Basically @meichthys has it correct that any thing still relevant to the latest version of pipenv should be reported as new issues should it not match an existing open issue. Closing this was part of a larger effort to evaluating/triaging the backlog of issues to achieve a more manageable and accurate backlog for this project.

I don’t believe this exact issue is still relevant to latest versions of pipenv, such as the one released yesterday pipenv==2022.1.8. I am closing this multi-year issue (that is kind of hard to parse) in hopes that we can get any new detailed bug reports that pertain to the latest version of pipenv filed instead.

It’s sad to see all the bashing on this issue, constructive ideas make progress! This might not work for everyone, but this workaround seems to speed things up a bit: pipenv --rm && pipenv install. If that doesn’t help, you can try to remove the lock file before running the above command.

I wonder which version of Pipenv are you using, generating hashes no longer downloads the artifacts, as long as SHA256 hash is included in the URL(True for most packages on pypi.org). So what package index are you using?

Such a nice tool getting neglected. I will be unsubscriing from this issue as I see it will never get resolved. Will be sticking to something like conda or do it manually using virtualenv.

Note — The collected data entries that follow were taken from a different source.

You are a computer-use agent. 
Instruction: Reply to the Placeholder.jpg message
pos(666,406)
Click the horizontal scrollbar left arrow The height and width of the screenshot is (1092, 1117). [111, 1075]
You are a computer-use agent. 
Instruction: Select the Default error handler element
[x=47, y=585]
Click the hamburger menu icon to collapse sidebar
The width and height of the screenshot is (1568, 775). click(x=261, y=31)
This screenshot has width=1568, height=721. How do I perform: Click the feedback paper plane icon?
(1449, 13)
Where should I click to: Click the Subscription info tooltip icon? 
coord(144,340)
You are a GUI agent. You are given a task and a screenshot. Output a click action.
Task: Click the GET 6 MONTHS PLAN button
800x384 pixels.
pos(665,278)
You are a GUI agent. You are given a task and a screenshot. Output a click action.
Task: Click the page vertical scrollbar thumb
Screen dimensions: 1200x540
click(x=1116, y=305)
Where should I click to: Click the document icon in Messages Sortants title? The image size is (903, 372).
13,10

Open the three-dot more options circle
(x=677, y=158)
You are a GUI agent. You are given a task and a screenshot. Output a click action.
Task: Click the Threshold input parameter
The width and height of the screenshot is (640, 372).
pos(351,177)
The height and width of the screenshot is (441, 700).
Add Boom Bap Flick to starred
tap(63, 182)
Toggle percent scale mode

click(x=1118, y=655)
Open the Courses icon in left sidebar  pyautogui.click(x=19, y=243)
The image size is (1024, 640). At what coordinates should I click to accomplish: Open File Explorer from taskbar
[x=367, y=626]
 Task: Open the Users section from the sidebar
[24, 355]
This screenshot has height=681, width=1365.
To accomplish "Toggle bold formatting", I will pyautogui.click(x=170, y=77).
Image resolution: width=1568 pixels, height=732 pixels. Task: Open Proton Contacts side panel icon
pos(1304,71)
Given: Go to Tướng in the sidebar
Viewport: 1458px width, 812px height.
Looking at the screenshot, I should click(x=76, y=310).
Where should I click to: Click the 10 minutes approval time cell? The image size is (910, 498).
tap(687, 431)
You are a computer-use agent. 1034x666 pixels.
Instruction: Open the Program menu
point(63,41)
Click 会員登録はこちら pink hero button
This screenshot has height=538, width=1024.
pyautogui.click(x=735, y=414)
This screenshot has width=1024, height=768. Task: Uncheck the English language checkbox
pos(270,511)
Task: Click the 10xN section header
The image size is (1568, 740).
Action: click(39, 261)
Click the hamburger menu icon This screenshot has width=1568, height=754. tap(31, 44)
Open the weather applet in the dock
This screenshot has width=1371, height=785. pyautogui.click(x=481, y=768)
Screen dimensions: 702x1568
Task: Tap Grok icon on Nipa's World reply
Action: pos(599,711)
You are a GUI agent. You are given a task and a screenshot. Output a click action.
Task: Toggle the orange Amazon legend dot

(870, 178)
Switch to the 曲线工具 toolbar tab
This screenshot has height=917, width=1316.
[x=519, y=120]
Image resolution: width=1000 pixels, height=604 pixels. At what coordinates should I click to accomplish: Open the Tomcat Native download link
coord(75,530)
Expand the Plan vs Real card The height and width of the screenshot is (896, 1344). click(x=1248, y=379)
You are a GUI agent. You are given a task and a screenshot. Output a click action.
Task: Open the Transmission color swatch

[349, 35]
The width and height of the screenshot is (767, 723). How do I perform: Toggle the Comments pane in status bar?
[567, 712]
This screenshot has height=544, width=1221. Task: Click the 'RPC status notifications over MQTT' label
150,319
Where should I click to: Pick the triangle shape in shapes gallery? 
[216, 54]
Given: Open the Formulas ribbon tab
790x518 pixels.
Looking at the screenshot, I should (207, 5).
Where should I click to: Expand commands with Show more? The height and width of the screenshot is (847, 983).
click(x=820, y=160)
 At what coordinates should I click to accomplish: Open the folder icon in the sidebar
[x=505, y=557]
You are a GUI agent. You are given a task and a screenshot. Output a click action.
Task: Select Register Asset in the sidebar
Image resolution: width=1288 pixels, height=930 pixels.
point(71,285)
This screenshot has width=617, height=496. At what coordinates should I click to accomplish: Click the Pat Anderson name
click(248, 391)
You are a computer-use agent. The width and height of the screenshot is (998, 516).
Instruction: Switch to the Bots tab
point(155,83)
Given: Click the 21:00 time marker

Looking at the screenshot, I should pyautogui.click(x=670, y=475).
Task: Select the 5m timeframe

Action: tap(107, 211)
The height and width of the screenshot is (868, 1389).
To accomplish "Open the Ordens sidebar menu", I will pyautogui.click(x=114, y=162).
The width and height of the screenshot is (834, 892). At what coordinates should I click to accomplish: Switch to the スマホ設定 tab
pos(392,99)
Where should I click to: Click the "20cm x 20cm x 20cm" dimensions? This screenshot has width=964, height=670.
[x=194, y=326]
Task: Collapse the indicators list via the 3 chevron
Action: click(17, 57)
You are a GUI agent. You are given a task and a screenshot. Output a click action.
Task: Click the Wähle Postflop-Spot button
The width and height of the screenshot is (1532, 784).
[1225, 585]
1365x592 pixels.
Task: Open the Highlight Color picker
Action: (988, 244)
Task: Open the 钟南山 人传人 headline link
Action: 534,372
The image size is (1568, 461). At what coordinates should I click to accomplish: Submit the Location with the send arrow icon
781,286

Most likely @AlJohri, also any info about running processes / locks / io would help

I am not interested in spending energy on this discussion with random shots in the dark. Please provide a reproducible test case.

Numpy should be substantially faster now (I have been using your example as a test case in fact!). As of my most recent test, I had it at ~30s on a cold cache on a vm.

Can you confirm any improvements with the latest release?

I’m not a contributor to the project and at the moment I don’t know all the specifics, but my understanding is that the locking phase is where all of the dependencies get resolved and pinned. So if you have one top-level package with ~65 dependencies, it’s during the locking phase that all of the dependencies of that first package are (recursively) discovered, and then the dependency tree is used to resolve which packages need to be installed and (probably) in what rough order they should be installed in. Not as sure about the last part.

If you pip install from a Pipfile without a lockfile present, you’ll notice that it does the locking phase before installing the packages into the venv. Similarly if you have a lockfile but it’s out of date. I suspect having a lockfile and installing using the --deploy option would be faster, as would the --no-lock option; in the former case you get an error if the lockfile is out of date, in the latter you lose the logical splitting of top-level packages (declared environment) and the actual installed (locked) environment of all packages. At least this is how I understand it.

Whether or not pipenv uses pip under the hood - I think it does - it still needs to get the information from the pypi server(s) about package dependencies and the like, so my question about pip search was more a proxy for how fast or slow your path to the pypi server is than a direct implication about the mechanism by which pipenv does its thing.

An interesting experiment might be to compare the time required for locking the dependency tree in pipenv, and installing requirements into a new venv using pip install -r requirements.txt. I think they should be doing pretty similar things during the dependency resolution phase.